It was not the ideal day to camp, but at least the rain held off until we were able to finish cooking dinner. Then the three of us retreated into a two-person tent to eat. The skies opened up and it poured to the accompaniment of impressive thunder and lightning. We didn’t care. We were snug, if a bit cramped, with good food and a growler of Last Chair (translation: a very large jug of very good beer). The key to enjoyable camping is to be prepared and to be flexible.
After the rain cleared, we crawled out and stretched, inspected the jug to be sure that it was indeed empty, and took a walk down to the river. It was early evening in late June at a campground in Crawford Notch. A few yards from our tent site was a stretch of sandy beach and a deep pool. The river bottom was rocky and the water was mountain cold. But a brave soul could enjoy a bracing dip. My friends were willing to be so brave, but I am a wimp when it comes to immersion in water so icy it takes your breath away.
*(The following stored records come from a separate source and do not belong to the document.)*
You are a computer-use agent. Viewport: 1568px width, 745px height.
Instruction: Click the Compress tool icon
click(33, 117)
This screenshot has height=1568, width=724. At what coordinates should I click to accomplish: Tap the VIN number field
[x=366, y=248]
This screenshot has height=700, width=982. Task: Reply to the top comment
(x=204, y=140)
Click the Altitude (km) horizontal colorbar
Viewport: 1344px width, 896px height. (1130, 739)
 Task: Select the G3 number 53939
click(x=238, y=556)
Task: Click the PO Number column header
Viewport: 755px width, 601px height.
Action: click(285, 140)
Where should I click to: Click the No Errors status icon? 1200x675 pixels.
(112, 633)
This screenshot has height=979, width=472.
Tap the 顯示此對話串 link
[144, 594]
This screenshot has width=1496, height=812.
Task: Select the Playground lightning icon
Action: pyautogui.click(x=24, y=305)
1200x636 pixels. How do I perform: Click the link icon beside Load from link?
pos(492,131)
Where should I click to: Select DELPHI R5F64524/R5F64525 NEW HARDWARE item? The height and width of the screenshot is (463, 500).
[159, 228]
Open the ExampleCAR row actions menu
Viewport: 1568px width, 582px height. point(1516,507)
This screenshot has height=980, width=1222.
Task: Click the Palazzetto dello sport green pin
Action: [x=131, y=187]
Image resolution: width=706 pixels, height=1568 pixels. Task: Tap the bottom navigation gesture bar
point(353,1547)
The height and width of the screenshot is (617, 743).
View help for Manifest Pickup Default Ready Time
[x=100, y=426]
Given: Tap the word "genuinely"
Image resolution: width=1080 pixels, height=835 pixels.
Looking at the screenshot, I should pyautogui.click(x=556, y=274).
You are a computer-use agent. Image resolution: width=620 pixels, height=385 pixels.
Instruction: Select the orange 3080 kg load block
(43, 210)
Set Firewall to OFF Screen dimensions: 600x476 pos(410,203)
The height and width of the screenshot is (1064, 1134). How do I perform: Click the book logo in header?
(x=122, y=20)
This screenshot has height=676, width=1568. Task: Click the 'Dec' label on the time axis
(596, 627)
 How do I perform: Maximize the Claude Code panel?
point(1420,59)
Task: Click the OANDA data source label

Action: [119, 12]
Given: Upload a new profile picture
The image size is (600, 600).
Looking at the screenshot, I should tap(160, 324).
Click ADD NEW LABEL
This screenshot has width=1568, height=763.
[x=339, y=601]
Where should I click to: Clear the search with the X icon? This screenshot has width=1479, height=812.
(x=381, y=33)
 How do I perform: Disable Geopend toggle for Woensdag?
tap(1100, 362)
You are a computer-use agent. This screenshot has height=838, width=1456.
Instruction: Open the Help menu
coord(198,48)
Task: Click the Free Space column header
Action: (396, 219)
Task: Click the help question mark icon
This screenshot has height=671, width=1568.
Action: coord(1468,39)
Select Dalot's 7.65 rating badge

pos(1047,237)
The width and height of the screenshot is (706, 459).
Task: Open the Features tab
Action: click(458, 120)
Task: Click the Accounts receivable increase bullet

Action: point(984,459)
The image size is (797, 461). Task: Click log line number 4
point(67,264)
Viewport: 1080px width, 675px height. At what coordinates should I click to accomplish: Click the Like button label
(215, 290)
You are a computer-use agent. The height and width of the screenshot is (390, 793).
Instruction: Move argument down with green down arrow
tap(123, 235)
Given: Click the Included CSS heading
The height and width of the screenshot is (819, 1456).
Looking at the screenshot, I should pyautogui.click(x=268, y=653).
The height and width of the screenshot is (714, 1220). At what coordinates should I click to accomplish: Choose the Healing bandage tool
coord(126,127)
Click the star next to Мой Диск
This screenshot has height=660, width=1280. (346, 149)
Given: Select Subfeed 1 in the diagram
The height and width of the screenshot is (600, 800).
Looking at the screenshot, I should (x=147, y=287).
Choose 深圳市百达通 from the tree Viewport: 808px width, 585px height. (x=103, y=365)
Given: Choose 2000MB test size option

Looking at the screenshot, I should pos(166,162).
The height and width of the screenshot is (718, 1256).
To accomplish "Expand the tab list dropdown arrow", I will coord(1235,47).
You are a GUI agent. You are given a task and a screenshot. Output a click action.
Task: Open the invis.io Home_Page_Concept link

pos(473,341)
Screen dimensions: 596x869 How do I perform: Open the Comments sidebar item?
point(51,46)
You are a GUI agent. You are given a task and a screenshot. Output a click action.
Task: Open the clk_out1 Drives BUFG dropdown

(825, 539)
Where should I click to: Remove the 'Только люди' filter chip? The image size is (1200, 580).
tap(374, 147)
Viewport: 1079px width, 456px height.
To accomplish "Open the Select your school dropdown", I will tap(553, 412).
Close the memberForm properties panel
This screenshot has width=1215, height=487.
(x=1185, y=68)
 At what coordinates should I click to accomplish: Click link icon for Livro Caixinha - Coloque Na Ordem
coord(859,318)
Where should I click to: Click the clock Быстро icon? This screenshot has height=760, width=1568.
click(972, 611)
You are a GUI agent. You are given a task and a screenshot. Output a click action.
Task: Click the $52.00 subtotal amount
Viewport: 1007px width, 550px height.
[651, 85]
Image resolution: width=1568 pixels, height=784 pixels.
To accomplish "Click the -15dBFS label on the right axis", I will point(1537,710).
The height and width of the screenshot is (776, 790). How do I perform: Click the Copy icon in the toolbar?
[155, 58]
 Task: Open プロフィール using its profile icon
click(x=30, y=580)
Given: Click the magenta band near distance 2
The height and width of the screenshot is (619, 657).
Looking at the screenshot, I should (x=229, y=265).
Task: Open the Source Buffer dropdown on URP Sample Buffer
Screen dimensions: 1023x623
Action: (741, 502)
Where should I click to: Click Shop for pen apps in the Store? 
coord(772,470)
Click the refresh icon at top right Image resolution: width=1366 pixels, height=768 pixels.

A group of kids were whooping it up on the beach and generally expressing the heartfelt exuberance of their youth. It was easy in that setting to start a conversation, commenting on the cloudburst we’d all just weathered and how great it was to be here in the wilderness. They said they were from Massachusetts and my friends and I ragged them for being “flatlanders.” A rainbow was taking shape over the mountains. Mist was rising on the slopes, illuminated by the sinking sun.
Turned out these guys had all just graduated from high school and this camping trip was their celebratory huzzah prior to flying off in various directions for the summer. Matt said he’d discovered this campground with his dad years ago and had been coming since he was eight. Colin and Joey were planning a road trip out to Colorado where Colin would be going to college, majoring in skiing. Mike’s nickname was “Mr. Whiskey” and he sported a tee shirt advertising a famous brand of same. Good-looking, friendly kids who were having a grand time off on their own. I wondered who had bought them the Coors they were too young to be drinking legally. And one of them had a very handsome pipe which I’m sure did not have tobacco in it.
Yes, well, when I was their age I would have been doing exactly the same thing, except when I was eighteen–back in the time of the dinosaurs before the Internet was invented–it was legal for me to drink. We were considered adults. Old enough to go fight a war, old enough to vote, old enough to screw up our lives any way we chose.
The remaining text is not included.